How Asian financial crisis has affected rural families
How Asian financial crisis has affected rural families
By John Madeley
ROME: In a village on the Indonesia island of Lombok, 45-year
old Inak Muli starts work at 6 a.m., making earthen pots. One of
a small group of women, her day ends at 1 p.m. the following day.
The money that Inak used to make was hardly enough to provide her
with decent diet. But then, in late 1997, the Asian financial
crisis erupted.
"Since the krismon (the monetary crisis), our situation has
become even worse," says Inak, "with the high price of rice and
cooking oil and reduced demand for our pots, we eat only one meal
a day."
Inak's story is told in a report, The Asian Financial Crisis
and the Rural Poor, published by the Rome-based International
Fund for Agricultural Development (IFAD), a UN agency that funds
projects to help the rural poor.
Inak Muli is not alone. The Asian crisis has been a
catastrophe for millions of poor in rural areas -- many of whom
had just begun to lift themselves out of poverty.
An IFAD team last year visited some of the projects the agency
had funded in Indonesia and Thailand "to learn from the rural
poor themselves about the effects of the financial crisis on
them".
It found the achievements of these countries in overcoming
poverty were in danger of being wiped out. They have been
impressive. In Indonesia, the percentage of people living below
the poverty line declined from 60 percent in 1970 to 11 per cent
in 1996; in Thailand from 57 percent to 13 percent, says the IFAD
report.
The crisis is bringing an alarming return to the poverty so
recently overcome, it says. In Indonesia, 10 million people have
lost their jobs, and poverty increased six-fold between 1996 and
the end of 1998.
"So far the most publicized victims of the crisis have been
the financial institutions," said Klemens van de Sand, assistant
president of IFAD, "while the worst hit are those households who
have always been at the margins of society."
There is now less money for health-care budgets, less
possibility to treat illnesses, less money for vaccination.
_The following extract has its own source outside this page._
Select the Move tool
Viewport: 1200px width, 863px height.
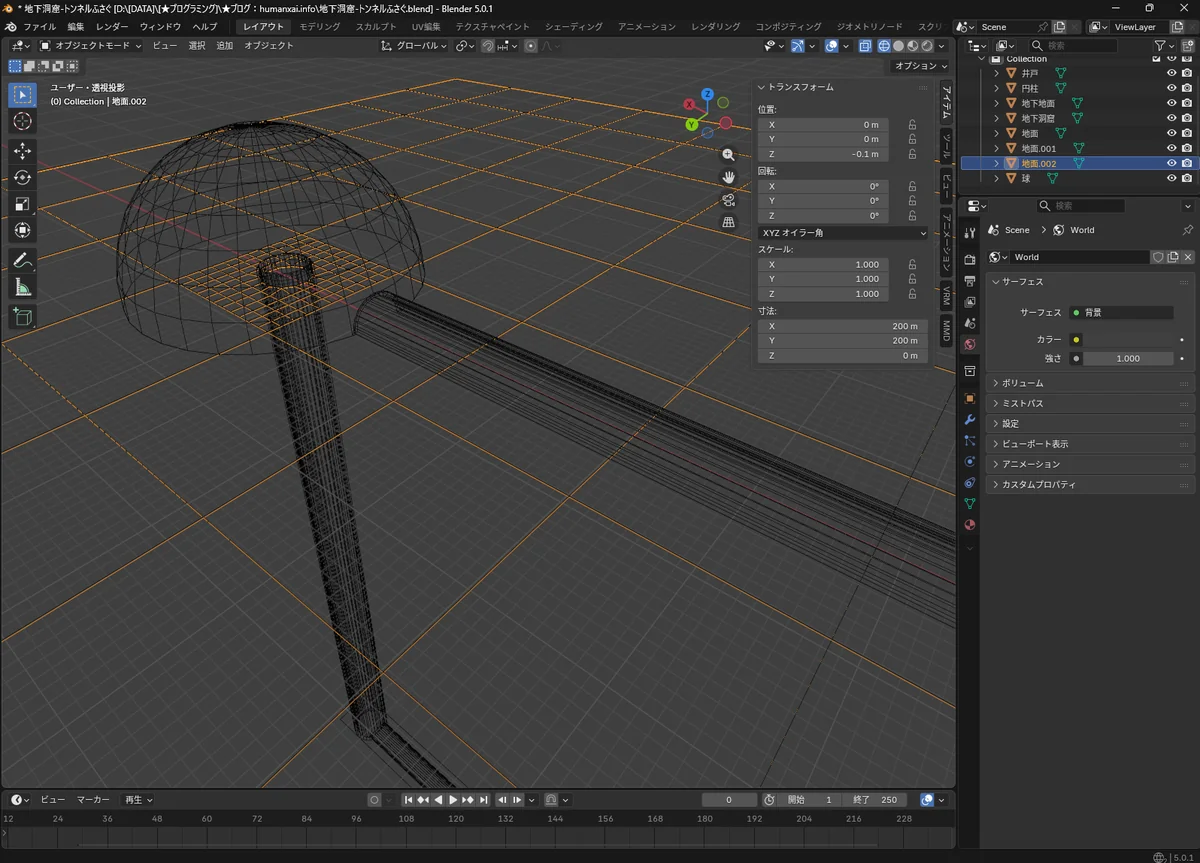(x=22, y=151)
Twenty percent of schoolchildren in Indonesia have dropped out of
school, and "prices of basic commodities have soared since the
crisis intensified," says the report.
In both Indonesia and Thailand, the IFAD team found small-
scale farmers, who don't produce all the food their families
need, to be among the hardest hit. Prices of agricultural inputs
such as seeds have soared, but so also have prices of the basic
foodstuffs people buy.
Small-scale artisans, weavers, pot-makers have all suffered
because of the drastic decline in demand for their products. "The
income of traditional weavers in Indonesia declined by as much as
76 percent," says the report, "and many of them now prefer to
work as landless laborers."
Rural families who relied on remittances from relatives
working in towns have been badly hit. These remittances accounted
for 10 to 15 percent of rural income in Thailand. For many
families, such income is a thing of the past.
People who used to have jobs in town are now back in the rural
areas. With more mouths to feed, families are now under
additional strain. "Women have had to bear the brunt of events,"
says the report.
There have been some gainers, it points out -- rice farmers,
for example, who produce a surplus for the market, have profited
from increased prices.
"The Asian financial crisis clearly shows that unless you have
solid development in the rural areas, you are going to have
problems," said Klemens van de Sand. "Unless you solve long-
standing problems of rural poverty, you won't have stability."
Investment in the rural areas is now vital, he believes, "to
give people a more secure base for their livelihoods".